CongoCC generates a **recursive-descent** parser. Each production becomes a
method, and a production that references another production compiles to a method
that calls the other's method. Parsing the grammar is thus, quite literally,
running a set of mutually recursive functions whose call structure mirrors the
grammar's structure. This is why the generated code is readable, why a stack
trace points at recognizable productions, and why embedding target-language
actions in a production is natural — they are just statements in a method.

The cost of this model is that the grammar must not be left-recursive: a
production cannot call itself as its very first action, or the parser would
recurse forever. Left recursion is expressed instead with the repetition
operators, which is exactly what the :doc:`calculator <../tutorial/calculator>`
grammar does to make its operators left-associative.

Deciding at choice points
-------------------------

At each :term:`choice point` the parser must pick an alternative. By default it
decides on the next single token: if that token can begin an alternative, the
parser commits to it. This is fast and, for most of a grammar, sufficient.

When one token is not enough, the parser does **scan-ahead**: it tentatively
scans the upcoming tokens far enough to decide, then rolls back and parses for
real. The ``=>||`` marker and the ``SCAN`` statement
(:doc:`../../reference/disambiguation`) are how you tell it where and how far to
scan.

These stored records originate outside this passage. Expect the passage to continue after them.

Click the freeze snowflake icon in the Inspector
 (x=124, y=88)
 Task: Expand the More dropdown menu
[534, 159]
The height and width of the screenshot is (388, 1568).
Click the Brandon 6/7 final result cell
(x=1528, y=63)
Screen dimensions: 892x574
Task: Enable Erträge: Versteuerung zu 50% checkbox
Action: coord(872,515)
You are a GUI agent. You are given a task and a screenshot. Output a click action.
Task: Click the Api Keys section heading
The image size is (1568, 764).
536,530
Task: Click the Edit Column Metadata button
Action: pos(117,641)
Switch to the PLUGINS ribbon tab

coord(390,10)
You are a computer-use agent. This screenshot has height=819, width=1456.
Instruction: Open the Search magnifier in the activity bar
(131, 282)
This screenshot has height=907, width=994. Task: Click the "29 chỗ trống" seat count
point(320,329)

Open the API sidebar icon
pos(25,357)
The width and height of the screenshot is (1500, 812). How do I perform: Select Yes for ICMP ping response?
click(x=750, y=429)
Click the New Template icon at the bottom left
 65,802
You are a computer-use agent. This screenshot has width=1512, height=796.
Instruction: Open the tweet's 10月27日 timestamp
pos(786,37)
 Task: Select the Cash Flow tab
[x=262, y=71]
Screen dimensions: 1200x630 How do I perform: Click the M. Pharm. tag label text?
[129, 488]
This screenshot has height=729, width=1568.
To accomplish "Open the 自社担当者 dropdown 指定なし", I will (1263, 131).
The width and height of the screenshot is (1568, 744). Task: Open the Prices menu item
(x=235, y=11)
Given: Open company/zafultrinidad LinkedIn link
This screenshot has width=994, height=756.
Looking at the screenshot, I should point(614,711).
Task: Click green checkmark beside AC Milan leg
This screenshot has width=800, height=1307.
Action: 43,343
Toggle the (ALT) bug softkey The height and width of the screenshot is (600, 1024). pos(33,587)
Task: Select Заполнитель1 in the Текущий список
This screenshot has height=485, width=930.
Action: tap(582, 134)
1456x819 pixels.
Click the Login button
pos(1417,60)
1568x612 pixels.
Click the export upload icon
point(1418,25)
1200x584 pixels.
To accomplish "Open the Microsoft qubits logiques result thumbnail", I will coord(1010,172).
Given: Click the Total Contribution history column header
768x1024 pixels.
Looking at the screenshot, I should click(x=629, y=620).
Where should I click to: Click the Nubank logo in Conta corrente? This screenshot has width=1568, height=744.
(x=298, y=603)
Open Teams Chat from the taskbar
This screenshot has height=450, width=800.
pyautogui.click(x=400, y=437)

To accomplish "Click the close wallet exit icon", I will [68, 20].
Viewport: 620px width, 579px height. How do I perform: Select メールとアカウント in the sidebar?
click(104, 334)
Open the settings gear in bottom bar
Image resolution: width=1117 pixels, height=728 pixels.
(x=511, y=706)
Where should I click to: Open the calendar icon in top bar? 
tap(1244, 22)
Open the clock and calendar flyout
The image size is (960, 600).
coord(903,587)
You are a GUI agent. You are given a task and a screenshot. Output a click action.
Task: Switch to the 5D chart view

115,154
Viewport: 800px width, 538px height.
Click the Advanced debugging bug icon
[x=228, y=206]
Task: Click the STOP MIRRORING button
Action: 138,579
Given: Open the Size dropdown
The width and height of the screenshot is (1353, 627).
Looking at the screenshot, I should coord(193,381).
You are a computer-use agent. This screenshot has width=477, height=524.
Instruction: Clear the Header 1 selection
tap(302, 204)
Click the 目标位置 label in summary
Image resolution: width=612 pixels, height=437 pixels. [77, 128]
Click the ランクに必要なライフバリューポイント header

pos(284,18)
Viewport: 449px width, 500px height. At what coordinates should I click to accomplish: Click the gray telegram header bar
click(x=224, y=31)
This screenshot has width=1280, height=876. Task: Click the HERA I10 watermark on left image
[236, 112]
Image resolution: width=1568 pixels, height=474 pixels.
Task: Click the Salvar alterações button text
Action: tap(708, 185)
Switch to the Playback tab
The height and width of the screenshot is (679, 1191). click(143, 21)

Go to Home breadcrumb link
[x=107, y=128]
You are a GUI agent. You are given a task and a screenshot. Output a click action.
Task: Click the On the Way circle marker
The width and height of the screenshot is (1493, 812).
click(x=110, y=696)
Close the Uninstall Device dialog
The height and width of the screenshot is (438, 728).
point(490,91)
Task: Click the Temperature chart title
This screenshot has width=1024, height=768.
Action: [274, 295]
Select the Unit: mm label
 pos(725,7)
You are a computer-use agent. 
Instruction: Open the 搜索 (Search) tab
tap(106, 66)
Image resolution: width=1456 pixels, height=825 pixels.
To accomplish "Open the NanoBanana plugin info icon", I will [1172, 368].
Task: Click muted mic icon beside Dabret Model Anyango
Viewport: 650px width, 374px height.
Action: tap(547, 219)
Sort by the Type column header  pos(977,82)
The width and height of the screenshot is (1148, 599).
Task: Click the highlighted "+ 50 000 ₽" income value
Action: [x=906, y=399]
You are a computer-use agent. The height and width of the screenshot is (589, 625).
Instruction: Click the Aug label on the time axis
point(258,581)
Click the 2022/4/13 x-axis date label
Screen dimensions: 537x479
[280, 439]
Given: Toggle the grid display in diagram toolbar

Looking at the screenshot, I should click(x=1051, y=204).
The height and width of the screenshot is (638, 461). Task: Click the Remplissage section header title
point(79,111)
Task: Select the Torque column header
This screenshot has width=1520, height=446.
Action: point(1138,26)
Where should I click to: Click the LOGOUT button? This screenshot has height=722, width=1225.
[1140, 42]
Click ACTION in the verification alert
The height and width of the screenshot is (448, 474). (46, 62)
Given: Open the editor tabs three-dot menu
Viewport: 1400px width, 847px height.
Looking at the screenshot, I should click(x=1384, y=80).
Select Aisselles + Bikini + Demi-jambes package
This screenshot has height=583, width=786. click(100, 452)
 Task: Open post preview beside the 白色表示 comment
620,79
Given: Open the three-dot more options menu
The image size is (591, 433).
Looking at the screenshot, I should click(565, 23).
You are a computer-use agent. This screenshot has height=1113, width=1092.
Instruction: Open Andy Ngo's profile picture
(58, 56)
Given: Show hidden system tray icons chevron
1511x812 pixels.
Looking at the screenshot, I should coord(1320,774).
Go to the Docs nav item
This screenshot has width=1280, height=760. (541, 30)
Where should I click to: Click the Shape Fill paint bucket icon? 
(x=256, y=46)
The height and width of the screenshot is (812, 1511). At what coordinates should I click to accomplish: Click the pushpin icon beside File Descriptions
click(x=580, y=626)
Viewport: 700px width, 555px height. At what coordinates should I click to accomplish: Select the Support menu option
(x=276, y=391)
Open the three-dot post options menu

A long-standing limitation of the original JavaCC — that nested
scan-ahead did not work — has been fixed, so a scan may itself enter productions
that scan.

What "deterministic" means here
-------------------------------

The generated parser is deterministic: at every point it makes one choice and
follows it, using lookahead to choose well rather than trying alternatives in
parallel. Scan-ahead is bounded backtracking *for the decision only* — the
parser looks, decides, and then parses once. Understanding that the decision and
the parse are separate steps is the key to reasoning about lookahead.